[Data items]
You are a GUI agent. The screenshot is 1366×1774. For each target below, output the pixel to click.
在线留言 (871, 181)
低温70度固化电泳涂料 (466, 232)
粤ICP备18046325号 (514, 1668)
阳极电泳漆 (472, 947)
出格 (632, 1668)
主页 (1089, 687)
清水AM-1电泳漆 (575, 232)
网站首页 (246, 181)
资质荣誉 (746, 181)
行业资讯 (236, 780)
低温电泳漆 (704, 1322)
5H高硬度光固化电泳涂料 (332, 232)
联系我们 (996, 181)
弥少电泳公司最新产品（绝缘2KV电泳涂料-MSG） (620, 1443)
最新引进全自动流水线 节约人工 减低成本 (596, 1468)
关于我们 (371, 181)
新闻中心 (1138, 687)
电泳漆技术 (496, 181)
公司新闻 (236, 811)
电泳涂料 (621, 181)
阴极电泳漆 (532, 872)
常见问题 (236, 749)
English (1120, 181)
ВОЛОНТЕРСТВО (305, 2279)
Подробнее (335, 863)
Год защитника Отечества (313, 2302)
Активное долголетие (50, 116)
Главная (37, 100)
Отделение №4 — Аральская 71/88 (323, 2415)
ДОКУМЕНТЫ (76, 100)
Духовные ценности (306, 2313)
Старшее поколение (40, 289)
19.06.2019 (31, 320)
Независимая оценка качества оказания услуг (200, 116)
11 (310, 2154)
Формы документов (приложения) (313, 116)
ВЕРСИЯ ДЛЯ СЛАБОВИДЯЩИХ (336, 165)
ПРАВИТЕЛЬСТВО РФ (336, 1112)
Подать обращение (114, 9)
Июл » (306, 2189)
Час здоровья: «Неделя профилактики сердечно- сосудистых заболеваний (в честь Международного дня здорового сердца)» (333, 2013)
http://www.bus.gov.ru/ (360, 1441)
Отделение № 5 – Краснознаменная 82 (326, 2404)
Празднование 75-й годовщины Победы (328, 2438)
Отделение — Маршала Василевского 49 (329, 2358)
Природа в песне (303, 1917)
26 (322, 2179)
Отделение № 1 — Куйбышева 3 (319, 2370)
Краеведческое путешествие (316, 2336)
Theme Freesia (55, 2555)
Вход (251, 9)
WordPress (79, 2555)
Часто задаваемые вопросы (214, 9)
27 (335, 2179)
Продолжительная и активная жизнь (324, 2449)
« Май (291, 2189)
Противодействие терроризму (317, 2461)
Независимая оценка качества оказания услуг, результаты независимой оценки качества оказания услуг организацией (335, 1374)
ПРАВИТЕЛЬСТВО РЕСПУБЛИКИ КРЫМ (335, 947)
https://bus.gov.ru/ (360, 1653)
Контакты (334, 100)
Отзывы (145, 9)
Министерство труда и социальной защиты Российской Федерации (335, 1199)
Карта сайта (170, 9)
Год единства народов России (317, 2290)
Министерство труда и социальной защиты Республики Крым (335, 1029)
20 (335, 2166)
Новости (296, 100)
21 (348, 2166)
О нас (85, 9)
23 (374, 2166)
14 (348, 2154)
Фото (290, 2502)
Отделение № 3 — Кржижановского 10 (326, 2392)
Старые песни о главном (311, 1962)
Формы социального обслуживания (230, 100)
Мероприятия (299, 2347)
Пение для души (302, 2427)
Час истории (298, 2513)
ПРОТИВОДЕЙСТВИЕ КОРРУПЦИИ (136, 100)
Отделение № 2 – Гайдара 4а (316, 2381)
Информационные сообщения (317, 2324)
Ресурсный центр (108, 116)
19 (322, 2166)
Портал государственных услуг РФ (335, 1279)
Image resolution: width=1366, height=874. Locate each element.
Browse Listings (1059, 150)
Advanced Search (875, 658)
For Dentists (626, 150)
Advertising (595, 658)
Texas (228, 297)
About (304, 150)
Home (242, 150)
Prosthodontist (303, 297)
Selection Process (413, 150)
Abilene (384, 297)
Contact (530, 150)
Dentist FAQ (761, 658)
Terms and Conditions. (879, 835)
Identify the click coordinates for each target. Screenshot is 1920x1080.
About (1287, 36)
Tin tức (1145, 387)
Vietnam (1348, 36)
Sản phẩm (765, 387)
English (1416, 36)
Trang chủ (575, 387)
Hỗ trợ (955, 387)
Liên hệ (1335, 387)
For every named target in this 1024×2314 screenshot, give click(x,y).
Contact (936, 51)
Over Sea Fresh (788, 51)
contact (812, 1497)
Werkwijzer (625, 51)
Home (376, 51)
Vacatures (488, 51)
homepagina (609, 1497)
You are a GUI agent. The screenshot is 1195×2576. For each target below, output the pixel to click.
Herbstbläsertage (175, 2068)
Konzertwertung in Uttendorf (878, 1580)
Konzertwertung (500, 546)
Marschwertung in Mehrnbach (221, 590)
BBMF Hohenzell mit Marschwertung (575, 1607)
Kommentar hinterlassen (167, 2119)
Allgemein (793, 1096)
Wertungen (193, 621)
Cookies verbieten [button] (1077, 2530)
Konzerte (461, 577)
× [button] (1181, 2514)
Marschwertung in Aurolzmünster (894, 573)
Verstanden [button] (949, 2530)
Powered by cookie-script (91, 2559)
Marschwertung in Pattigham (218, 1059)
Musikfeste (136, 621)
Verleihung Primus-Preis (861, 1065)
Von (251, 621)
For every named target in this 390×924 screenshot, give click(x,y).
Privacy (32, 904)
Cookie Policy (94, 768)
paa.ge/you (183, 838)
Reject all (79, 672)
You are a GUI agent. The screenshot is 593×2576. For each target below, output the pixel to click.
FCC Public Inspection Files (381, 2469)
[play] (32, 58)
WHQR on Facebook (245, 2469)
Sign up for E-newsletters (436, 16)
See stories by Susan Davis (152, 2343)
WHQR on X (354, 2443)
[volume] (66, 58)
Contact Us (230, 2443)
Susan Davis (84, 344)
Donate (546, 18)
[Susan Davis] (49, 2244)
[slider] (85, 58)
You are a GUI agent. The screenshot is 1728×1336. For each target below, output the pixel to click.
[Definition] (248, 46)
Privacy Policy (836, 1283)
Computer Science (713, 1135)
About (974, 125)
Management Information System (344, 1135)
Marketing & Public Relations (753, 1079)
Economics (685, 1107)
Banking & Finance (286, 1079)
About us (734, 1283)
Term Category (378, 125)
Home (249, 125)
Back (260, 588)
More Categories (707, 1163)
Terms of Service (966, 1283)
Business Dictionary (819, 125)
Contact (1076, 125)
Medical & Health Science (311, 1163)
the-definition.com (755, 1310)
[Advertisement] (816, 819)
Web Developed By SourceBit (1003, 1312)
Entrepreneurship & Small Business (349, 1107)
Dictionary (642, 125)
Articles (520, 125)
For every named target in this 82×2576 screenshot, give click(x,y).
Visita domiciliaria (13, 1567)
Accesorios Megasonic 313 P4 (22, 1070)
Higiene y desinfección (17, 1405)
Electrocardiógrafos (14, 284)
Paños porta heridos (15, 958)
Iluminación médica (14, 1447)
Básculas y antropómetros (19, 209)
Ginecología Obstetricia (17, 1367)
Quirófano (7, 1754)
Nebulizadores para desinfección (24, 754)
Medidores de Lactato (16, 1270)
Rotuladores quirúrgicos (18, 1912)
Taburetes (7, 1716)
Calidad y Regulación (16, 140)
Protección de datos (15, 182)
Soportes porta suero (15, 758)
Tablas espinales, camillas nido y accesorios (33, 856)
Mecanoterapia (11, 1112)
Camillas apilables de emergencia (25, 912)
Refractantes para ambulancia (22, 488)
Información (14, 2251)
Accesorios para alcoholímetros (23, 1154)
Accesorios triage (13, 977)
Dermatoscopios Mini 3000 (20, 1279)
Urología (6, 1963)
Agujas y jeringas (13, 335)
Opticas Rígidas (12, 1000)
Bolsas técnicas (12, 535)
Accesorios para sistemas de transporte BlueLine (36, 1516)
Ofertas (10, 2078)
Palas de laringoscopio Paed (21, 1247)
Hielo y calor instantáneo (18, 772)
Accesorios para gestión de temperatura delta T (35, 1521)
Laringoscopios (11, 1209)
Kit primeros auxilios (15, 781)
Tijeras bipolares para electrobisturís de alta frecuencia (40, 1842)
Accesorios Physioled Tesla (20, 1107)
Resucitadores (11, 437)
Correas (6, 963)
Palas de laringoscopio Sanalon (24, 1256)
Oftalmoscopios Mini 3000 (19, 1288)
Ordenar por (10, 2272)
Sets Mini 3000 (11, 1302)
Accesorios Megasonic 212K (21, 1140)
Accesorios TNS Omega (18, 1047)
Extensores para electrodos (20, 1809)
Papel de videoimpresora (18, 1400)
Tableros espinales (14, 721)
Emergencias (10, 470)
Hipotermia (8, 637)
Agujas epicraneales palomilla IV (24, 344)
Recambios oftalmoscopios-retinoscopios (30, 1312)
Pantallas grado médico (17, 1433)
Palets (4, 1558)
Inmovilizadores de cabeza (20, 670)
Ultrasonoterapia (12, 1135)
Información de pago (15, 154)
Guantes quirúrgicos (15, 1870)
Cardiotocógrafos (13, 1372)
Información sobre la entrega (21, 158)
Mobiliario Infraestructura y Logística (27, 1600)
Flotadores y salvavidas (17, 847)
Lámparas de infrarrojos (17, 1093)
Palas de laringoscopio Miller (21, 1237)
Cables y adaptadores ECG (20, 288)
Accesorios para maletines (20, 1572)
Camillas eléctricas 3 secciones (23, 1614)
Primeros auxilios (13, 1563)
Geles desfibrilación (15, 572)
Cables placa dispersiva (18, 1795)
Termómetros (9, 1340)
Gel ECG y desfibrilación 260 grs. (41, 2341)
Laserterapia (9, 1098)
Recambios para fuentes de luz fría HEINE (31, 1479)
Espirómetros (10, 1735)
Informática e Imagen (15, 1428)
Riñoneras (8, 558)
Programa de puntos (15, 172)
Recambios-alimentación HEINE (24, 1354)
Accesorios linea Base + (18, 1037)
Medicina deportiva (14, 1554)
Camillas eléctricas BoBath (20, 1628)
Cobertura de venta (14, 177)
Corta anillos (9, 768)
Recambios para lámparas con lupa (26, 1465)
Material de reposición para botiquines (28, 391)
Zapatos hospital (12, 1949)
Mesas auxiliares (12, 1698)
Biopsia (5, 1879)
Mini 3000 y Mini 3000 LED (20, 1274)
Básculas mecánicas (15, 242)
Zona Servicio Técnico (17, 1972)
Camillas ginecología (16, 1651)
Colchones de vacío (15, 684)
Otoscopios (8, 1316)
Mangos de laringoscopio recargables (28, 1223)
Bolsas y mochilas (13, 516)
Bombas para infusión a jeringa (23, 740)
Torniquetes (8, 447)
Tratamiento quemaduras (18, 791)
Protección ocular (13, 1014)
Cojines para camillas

Problem requirements: Write out exactly the lines that fall from the line with "Ginecología Obstetricia (17, 1367)" to the line with "Refractantes para ambulancia (22, 488)" in the records above, keeping both ends.

Solution for this task:
Ginecología Obstetricia (17, 1367)
Quirófano (7, 1754)
Nebulizadores para desinfección (24, 754)
Medidores de Lactato (16, 1270)
Rotuladores quirúrgicos (18, 1912)
Taburetes (7, 1716)
Calidad y Regulación (16, 140)
Protección de datos (15, 182)
Soportes porta suero (15, 758)
Tablas espinales, camillas nido y accesorios (33, 856)
Mecanoterapia (11, 1112)
Camillas apilables de emergencia (25, 912)
Refractantes para ambulancia (22, 488)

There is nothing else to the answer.